* _Work to be completed_
Please return only the lines from the one holding "You are a computer-use" through the one holding "Instruction: Open the", exactly as they appear in the records below, both ends included.

* _Data for processing_

[Start of Attachment]

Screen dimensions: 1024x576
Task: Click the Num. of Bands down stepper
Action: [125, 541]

[End of Attachment]
[Start of Attachment]

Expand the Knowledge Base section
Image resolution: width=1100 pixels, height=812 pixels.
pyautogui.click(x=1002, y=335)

[End of Attachment]
[Start of Attachment]

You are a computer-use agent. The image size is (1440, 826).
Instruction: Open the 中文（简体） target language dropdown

[End of Attachment]

* _Response to this task_
You are a computer-use agent. The image size is (1440, 826).
Instruction: Open the 中文（简体） target language dropdown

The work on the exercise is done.